WULF: Did you ever talk to Medoc?
WILBERFOSS: Medoc visited me one night. In the flesh. I didn’t ask her to come.
WULF: What do you mean, “in the flesh”?
WILBERFOSS: She was there . . . herself... I told her I didn’t want to see her.
WULF: And what did she say?
WILBERFOSS: She didn’t speak. Just stood there, in the firelight, looking at me. I asked what she wanted. She had flowers and she offered them to me. She was wearing the kind of clothes that Talline women wear when they are mourning the dead. I thought she was mocking me and I told her to leave. She shook her head and so I took her by the neck and strangled her. I threw her from the ship. At least I think I did. I don’t remember putting on my survival suit. I was dreaming but it all seemed so very real from the musky smell of her skin to the way her eyes would smile but not her face. I threw her from the hole in the ship’s wall and she floated away, tumbling downward. Of course I was dreaming yet she seemed more real than the stones. I did not see her land, but suddenly she was standing on the ground looking up at me and one by one she was joined by all the creatures that had traveled in the Nightingale and that were now dead. They stood looking up at me . . . Not accusing . . . just looking. They looked to me as their leader. Ah! The leader of the dead. The leader of the killed. The killer. Was not the Nightingale made in my likeness? This temple of death.
I ran from them.
Of course I was dreaming. But when dreams are more real than the waking reality, how is a stressed mind to cope?
The next day, I got on with my work, clearing the ship.
WULF: Don’t you think that Medoc could have helped you?
WILBERFOSS: Medoc would have destroyed me. She would never have let me rest. Medoc is a realist. There are times when we need a bit of deceit to get us through the day. Medoc is as pitiless as the eye of God on Judgment Day. I would not have survived a week on that world if Medoc had been among my voices. That is why I killed her. Survival. You’ve not been there. You don’t know.
She left her mark. Every night after her visit I’d hear them, the crowds outside the ship, milling about, the un-dead.
But Medoc only came the once. The once. WULFNOTE
I observed that Wilberfoss had become agitated with this line of inquiry and so I decided to terminate the interview.

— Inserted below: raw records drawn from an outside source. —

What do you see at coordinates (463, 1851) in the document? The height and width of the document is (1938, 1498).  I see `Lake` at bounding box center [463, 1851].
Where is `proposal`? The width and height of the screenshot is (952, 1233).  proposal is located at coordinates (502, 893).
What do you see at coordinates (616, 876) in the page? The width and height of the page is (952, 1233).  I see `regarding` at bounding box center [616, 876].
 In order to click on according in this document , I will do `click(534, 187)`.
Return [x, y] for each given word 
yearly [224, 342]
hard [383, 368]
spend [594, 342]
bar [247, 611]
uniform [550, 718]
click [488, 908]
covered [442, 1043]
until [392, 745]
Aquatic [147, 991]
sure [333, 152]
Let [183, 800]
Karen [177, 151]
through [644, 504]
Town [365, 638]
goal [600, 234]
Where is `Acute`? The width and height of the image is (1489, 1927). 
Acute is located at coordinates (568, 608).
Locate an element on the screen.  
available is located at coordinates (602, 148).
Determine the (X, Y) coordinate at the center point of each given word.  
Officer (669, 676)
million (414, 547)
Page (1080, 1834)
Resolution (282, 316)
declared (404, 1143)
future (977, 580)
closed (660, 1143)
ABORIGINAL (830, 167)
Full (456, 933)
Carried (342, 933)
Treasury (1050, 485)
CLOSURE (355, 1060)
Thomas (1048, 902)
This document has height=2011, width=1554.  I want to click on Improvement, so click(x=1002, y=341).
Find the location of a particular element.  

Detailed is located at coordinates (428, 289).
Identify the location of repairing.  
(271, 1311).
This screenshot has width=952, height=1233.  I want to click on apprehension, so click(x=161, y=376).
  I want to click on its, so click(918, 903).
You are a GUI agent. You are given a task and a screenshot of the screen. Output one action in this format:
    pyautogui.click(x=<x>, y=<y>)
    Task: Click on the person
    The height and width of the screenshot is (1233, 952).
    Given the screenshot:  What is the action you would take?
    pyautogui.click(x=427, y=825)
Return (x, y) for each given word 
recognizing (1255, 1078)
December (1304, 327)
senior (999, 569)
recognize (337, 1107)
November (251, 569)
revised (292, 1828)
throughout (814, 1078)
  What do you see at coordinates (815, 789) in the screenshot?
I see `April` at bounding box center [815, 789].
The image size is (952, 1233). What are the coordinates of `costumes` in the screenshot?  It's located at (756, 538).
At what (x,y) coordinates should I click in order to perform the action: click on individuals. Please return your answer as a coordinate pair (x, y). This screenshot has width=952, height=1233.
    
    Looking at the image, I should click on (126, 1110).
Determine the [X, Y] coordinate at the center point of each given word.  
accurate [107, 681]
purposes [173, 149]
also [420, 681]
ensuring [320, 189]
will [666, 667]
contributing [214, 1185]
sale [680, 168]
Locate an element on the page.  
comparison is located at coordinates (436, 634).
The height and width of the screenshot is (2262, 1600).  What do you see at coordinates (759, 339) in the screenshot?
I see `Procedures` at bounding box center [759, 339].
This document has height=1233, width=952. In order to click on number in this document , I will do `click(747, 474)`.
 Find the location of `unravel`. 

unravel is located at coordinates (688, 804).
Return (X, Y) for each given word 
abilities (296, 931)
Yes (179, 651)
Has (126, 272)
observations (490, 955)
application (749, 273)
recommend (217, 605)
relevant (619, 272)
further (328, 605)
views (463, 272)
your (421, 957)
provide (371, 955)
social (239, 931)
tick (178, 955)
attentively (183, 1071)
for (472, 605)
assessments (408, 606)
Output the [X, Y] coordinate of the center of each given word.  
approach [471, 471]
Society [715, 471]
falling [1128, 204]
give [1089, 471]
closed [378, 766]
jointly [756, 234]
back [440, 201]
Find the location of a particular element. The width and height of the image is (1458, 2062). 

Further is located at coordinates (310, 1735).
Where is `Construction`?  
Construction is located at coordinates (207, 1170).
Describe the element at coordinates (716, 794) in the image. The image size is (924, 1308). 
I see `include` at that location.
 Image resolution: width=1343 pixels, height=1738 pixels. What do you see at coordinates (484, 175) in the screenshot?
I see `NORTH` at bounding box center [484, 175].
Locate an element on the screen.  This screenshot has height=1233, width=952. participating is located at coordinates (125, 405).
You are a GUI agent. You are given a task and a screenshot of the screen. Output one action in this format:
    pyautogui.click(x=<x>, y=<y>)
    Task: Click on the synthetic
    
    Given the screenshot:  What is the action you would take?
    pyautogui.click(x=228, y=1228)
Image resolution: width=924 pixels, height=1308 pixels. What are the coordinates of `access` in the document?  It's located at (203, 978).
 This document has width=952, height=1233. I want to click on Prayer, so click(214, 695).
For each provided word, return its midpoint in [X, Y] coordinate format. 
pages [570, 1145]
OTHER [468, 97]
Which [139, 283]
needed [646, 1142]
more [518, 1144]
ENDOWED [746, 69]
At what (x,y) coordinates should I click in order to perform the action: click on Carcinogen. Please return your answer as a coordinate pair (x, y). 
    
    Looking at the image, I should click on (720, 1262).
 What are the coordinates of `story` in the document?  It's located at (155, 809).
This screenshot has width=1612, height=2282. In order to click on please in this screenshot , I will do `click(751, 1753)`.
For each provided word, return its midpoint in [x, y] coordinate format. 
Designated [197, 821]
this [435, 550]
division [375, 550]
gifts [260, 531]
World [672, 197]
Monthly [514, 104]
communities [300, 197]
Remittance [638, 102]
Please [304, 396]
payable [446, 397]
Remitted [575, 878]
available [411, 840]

I spok
e the recall words and he relaxed and slipped into normal sleep. However, I want the following observations placed on record: I believe that Medoc was a symbol of truth in the mind of Wilberfoss and that he denied her and thus entered falsehood. His retreat into madness was a retreat from the truth.
I also believe that Medoc did visit him. She was not a creature of his imagination like the figure who haunted the ship, or the paternal voice of Tancredi. She was there, actual. Medoc crossed time and space; but do not ask me how. I can record truths that I can not explain. A human commentator must explain this.
There is something else strange to me. As Wilberfoss described his life on the stricken ship, he sounded almost happy, almost contented. This cannot be the truth that he was avoiding, the truth that had left him black and silent. Many men have killed in their dreams and woken to live normal unmurderous lives. There is more.
It will be strange, though, if the event that has cast such darkness on his mind should prove to be trivial in the light of reasonable day. It might be the kind of event which another man would shrug away with a laugh. Each man has his own truth. Each woman too, I think. And by these truths they measure their lives. Only we bio-crystalline entities, while we can perceive contradictions, seek general truths.
24 The Creature from the Sea
WULFNOTE
We believe that Wilberfoss is now on our side. He is a willing participant in his restoration. We are now the ones that bid him make haste slowly. He has accepted a regular daily routine which consists of walks under the trees and work in the garden followed by brief periods of meditation.